Source data

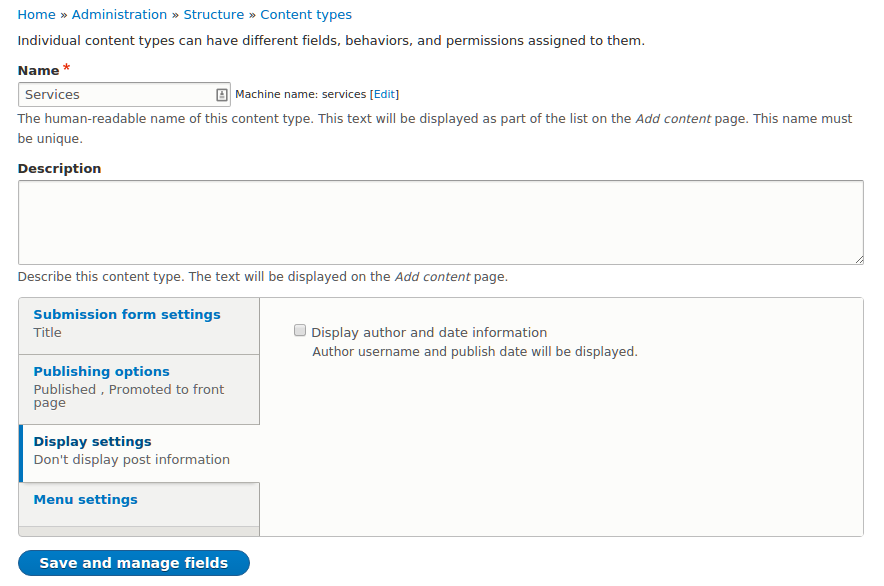
Task: Open the Administration breadcrumb link
Action: pyautogui.click(x=120, y=15)
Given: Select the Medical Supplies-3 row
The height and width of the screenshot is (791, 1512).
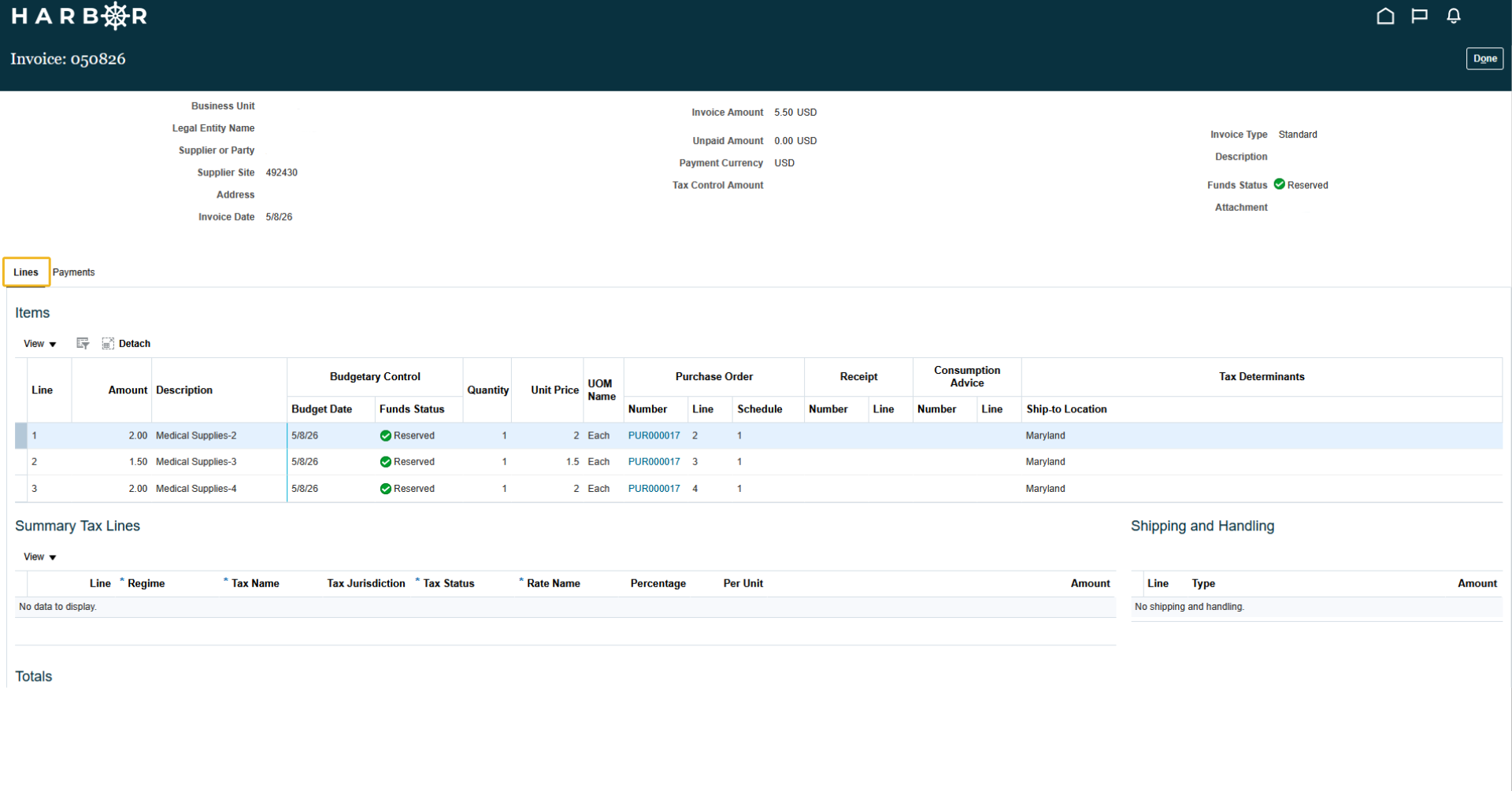Looking at the screenshot, I should [758, 462].
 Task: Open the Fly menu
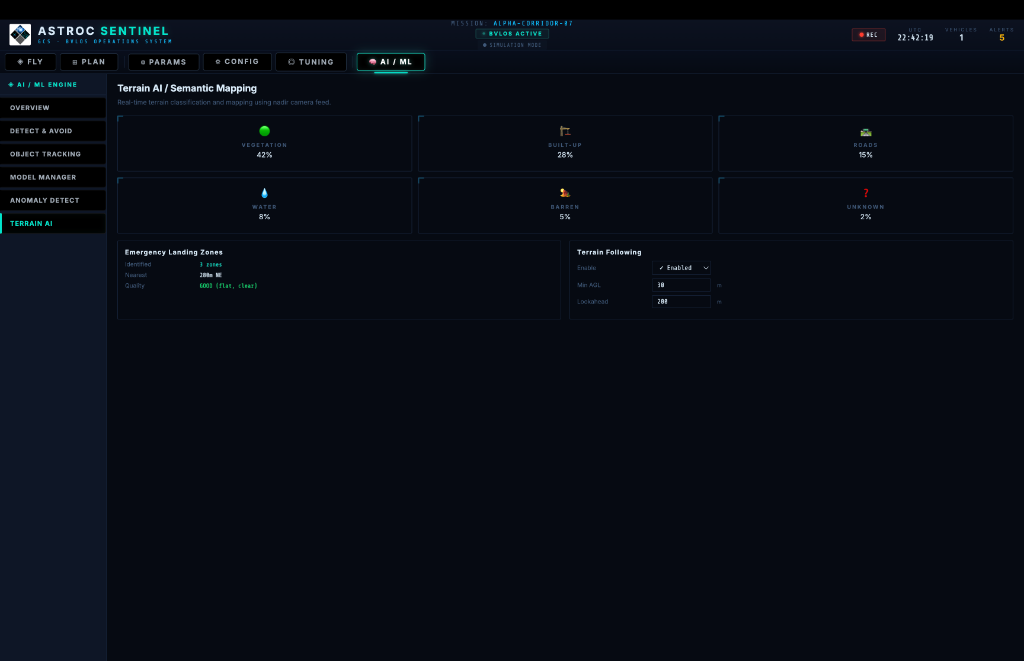[31, 61]
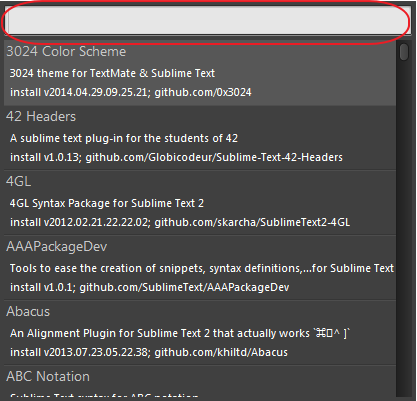Screen dimensions: 417x401
Task: Click '4GL Syntax Package for Sublime Text 2'
Action: click(107, 203)
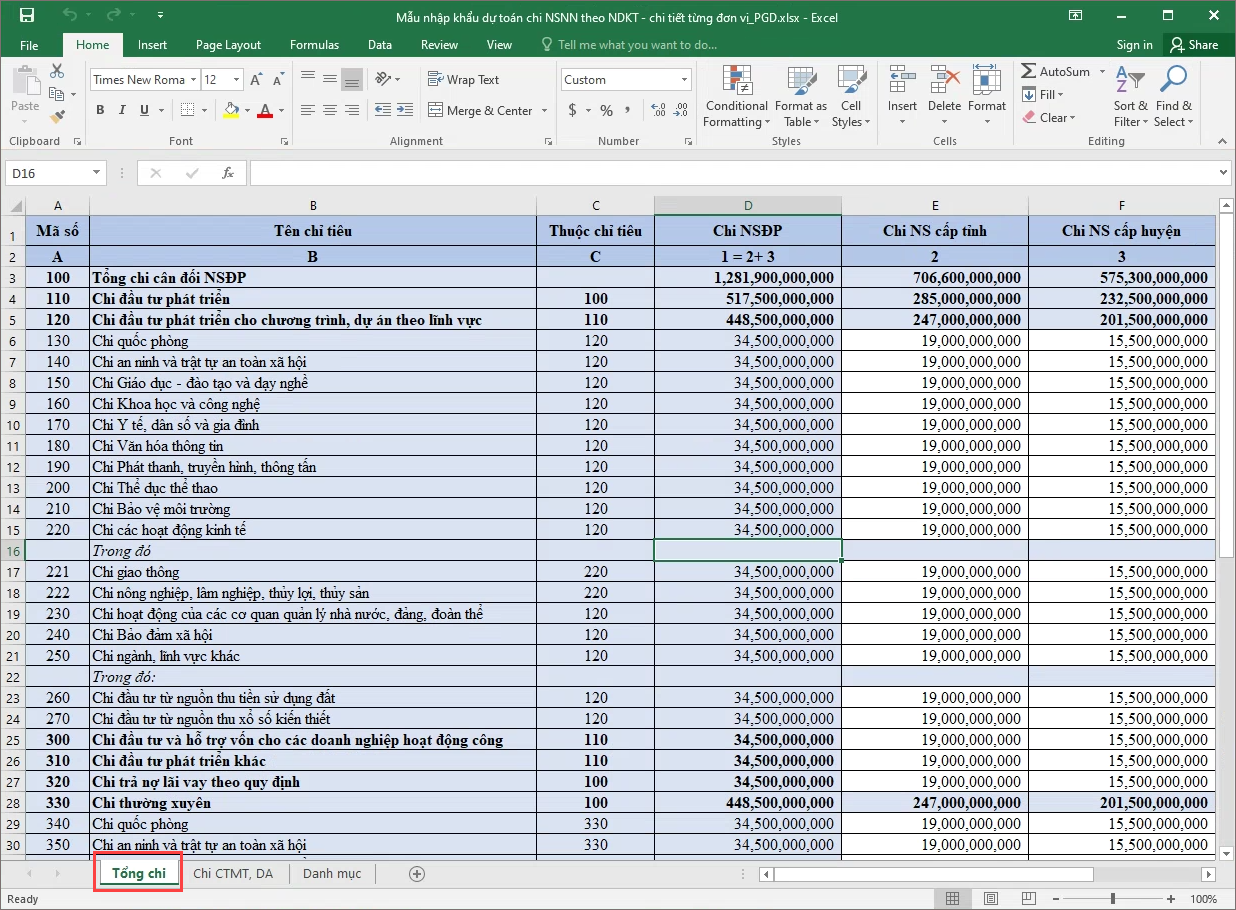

» **AIM OF THE TASK**:
Please give again only the lines from the one containing "Given: Select the Medical Supplies-3 row" through the last line of the entries above, exactly as they stand and without pictures.

» **OUTPUT OF THE EXERCISE**:
Given: Select the Medical Supplies-3 row
The height and width of the screenshot is (791, 1512).
Looking at the screenshot, I should [758, 462].
 Task: Open the Fly menu
[31, 61]
Screen dimensions: 417x401
Task: Click '4GL Syntax Package for Sublime Text 2'
Action: click(107, 203)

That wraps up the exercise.